Fu un segno strepitoso. Manifestò una sovrabbondanza di amore, al di là di ogni previsione, tanto che “tutti mangiarono a sazietà e portarono via i pezzi avanzati: dodici ceste piene” (Mt 14, 20).
Mi viene spontaneo ricordare le parole di Gesù la notte del tradimento durante l’Ultima Cena: “Questo è il mio corpo, questo è il mio sangue”, un dono unico che solo l’infinita compassione del cuore di Dio poteva immaginare, facendosi carne della nostra carne, pane buono che sfama ogni attesa.
Tutti i giorni possiamo incontrare il Signore nell’Eucaristia e la fede nella presenza reale ci pone in ginocchio, per prolungare l’ascolto, la lode, la supplica, lo stupore, l’affetto. “Contemplare Gesù, restare davanti a Lui, adorarlo nell’Eucaristia non è perdere tempo, ma dare senso al tempo. È ritrovare la rotta della vita nella semplicità di un silenzio che nutre il cuore” (Papa Francesco, 6 gennaio 2024). È quello che siamo invitati a fare in questi giorni delle Sante Quarantore in Parrocchia.
Diversi Santi e Beati fecero dell’adorazione il punto centrale della propria fede.
Un bell’esempio ci viene da una figura giovane, il Beato Carlo Acutis, un adolescente di 15 anni. Egli ci consegna il segreto della sua santità, quando affermò: “Essere sempre unito a Gesù, ecco il mio programma di vita; l’Eucaristia è la mia autostrada per cielo”.

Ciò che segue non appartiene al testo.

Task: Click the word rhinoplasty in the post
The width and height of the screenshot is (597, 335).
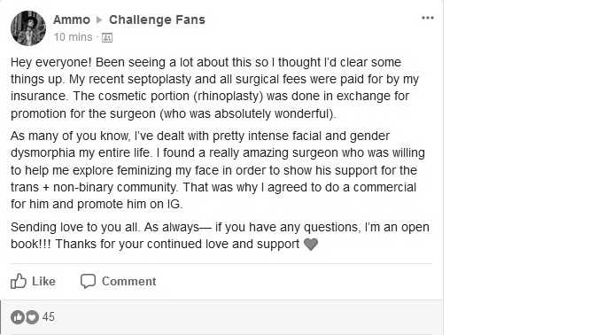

E San Charles de Foucauld trasse dall’Eucaristia un amore infinito per ogni uomo e donna, tanto da diventare il “piccolo fratello universale” con una preferenza per i poveri, gli ultimi, i dimenticati, gli scartati. “La tua felicità, Gesù, mi basta!”, diceva in preghiera davanti all’Eucaristia in un piccolo eremo nel vasto deserto del Sahara tra i Tuareg. Giovanni Maria Vianney, il Santo curato d’Ars, racconta di un contadino che ogni giorno passava un lungo periodo di tempo seduto all’ultimo banco della chiesa davanti al tabernacolo. Alla sua curiosità il contadino rispose: “Nulla, Signor Parroco, io guardo Lui e Lui guarda me”.

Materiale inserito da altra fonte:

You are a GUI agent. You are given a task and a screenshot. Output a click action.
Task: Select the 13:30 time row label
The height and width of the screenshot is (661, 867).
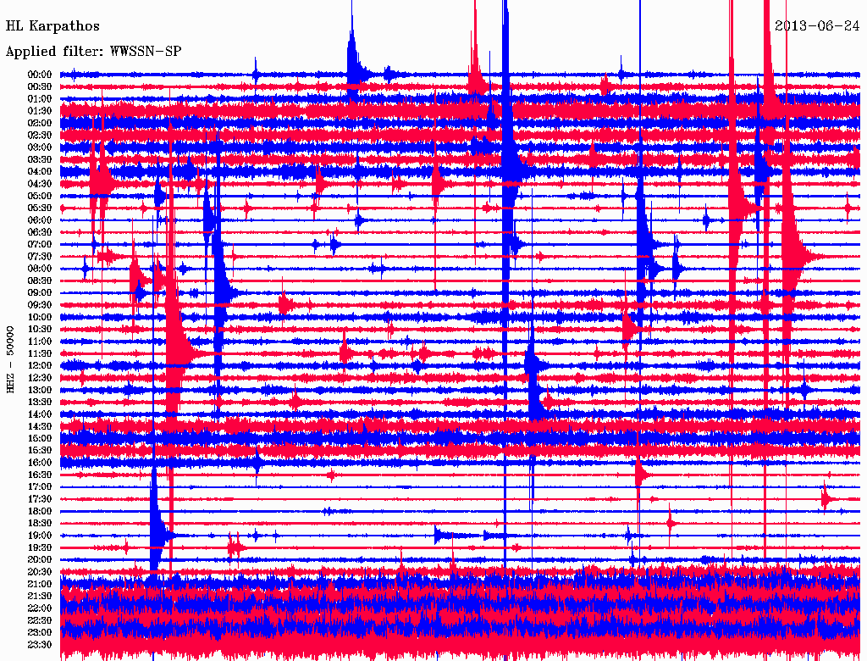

Ecco l’adorazione. È l’incrociarsi di due sguardi che si cercano e si amano. Il cuore, perso in Dio, ci aiuta a vedere ciò che sfugge agli occhi, ci stimola a trascendere le visioni semplicistiche e frammentate della vita, ci prepara a gestire la complessità senza temerla, ci sprona a lasciar perdere la rigidità che giudica, etichetta, condanna dichiara qualcuno incurabile e perduto, anziché accoglierlo, ascoltarlo in profondità, salvarlo. Davanti a Gesù il visibile e l’invisibile si fondono, la sonorità della parola si mescola alla musica del silenzio, ciò che appare vuoto si riempie di una presenza amica, la fragilità diventa una leva, la sofferenza una forza, i drammi della storia ritrovano la speranza del cambiamento e nelle stagioni spente del nostro viaggio si riaccende il calore di un fuoco inestinguibile. Inginocchiati in preghiera, il cuore si sbalordisce dello smisurato spettacolo della vita sempre nuovo e magnifico, attraverso cui vedere le sofferenze dei popoli, spesso smarriti e in subbuglio. Ci si sente parte di un grande affresco collettivo di pace e di amore, che manca in molte parti del mondo, e invece oggi è più necessario che mai, per aprire un varco nel muro della violenza, come scrive Giorgio Paolucci su Avvenire il 6 Gennaio di quest’anno.
IL VARCO NEL MURO DELLA VIOLENZA
C’è qualcosa che permette di resistere e continuare a sperare nell’inferno della guerra?
C’è qualcosa a cui guardare per non soccombere al dolore? C’è Qualcuno. C’è Uno. Uno che ha offerto la vita in sacrificio per gli uomini, per tutti gli uomini.
In questi giorni a Gaza, nella parrocchia latina della Sacra Famiglia, i fedeli, impastando la poca farina rimasta a disposizione, fabbricano le ostie destinate alla celebrazione eucaristica. Persone segnate dalla sofferenza preparano le particole che diventano Corpo di Cristo, sacramento di salvezza e di riconciliazione. Quello di Gaza, guidato dal parroco Padre Gabriele Romanelli, è uno dei “laboratori eucaristici” promossi dalla Casa dello Spirito e delle Arti, la fondazione presieduta da Arnaldo Mondadori che in tante parti del mondo ha avviato la produzione delle ostie con il progetto “Il senso del pane”.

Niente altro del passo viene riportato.